Pois é… umas cervejinhas, eu, Rafa, Momow, Geraldo, uma comida chinesa, uns papos bestas, um pub depois, umas doses de coisas pra todos, bolo surpresa no dia seguinte, comédia romântica com a galera na sala (que virou um filme trash com as dublagens que a gente fazia), festinha num barco no outro dia, enjôo, novas amizaaaaades, etc. e tal. Enfim, passou! Aleluia!

O que vai ficar mais marcado desse aniversário nem é o fato de estar em NY, mas as frases malucas que o Sr. Rafael, Dona Moema e Tio Geraldo soltaram depois de tomar umas e outras. Dignas de nota na revista Caras (ou Trópico). Confiram:

“Hummm… isso tem gostinho de infância…”
Moema, depois de tomar um gole de vodka on the rocks… é isso mesmo. Tomou uma golada e lembrou dos tempos de menina…

“Eu preciso aprender a não ter medo do escuro”
Rafa, que pediu pelamordedeus que eu não deixasse ele esquecer essa frase no dia seguinte, porque ela é muito profunda.

“Eu vi umas roupas de mulher numa loja hoje que eram tão lindas que eu quase comprei só pra botar no meu armário e ficar olhando, só pra ter em casa…”
Geraldo, em momento “material girl”. Por favor, alguém aí concorde comigo que isso é doentio!
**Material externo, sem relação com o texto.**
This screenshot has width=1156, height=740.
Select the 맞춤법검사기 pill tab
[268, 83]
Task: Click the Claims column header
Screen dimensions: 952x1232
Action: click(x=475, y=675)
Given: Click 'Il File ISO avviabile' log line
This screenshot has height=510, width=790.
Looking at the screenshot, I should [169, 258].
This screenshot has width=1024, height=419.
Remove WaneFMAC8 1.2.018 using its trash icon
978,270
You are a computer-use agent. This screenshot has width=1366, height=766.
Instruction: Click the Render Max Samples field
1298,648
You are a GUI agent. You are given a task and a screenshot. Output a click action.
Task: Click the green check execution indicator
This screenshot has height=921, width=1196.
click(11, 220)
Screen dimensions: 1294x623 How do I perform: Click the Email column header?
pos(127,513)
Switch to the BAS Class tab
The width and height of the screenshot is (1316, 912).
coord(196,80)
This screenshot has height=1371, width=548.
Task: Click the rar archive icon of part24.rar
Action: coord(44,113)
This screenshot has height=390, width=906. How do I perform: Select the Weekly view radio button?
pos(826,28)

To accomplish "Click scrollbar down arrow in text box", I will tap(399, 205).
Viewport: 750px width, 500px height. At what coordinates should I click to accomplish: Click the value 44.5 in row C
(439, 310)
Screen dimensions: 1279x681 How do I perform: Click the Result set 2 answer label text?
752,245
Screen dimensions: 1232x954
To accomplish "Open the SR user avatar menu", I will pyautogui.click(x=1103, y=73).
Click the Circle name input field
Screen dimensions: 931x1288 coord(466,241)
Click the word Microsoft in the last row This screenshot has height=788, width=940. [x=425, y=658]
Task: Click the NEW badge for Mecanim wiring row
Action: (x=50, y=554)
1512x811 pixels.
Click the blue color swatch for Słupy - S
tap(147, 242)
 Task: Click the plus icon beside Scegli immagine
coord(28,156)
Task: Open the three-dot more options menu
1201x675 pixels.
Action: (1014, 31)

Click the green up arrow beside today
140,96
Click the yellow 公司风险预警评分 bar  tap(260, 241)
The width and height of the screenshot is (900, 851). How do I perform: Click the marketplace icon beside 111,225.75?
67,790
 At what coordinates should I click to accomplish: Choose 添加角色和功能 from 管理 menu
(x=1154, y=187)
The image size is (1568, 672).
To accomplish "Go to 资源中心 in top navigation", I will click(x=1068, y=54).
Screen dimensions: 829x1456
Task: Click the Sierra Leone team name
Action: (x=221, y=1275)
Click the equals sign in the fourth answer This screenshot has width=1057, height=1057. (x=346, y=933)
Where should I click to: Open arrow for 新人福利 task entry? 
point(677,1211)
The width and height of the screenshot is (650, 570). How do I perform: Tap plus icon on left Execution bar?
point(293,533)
E foi isso… felicidade… de estar ao lado de pessoas queridas e amadas, mesmo que distante. Meu mundo só é completo assim: com todo mundo aqui dentro das minhas mitocôndrias.

Amanhã, depois ou no dia que me der na telha, fotos estarrecedoras de NYC por Hélio Sales E Moema Umann. Agora vou ali cuidar do tio Bin Laden, que está hospedado aqui em casa esses dias pras comemorações do 11 de setembro. Beijos bombásticos!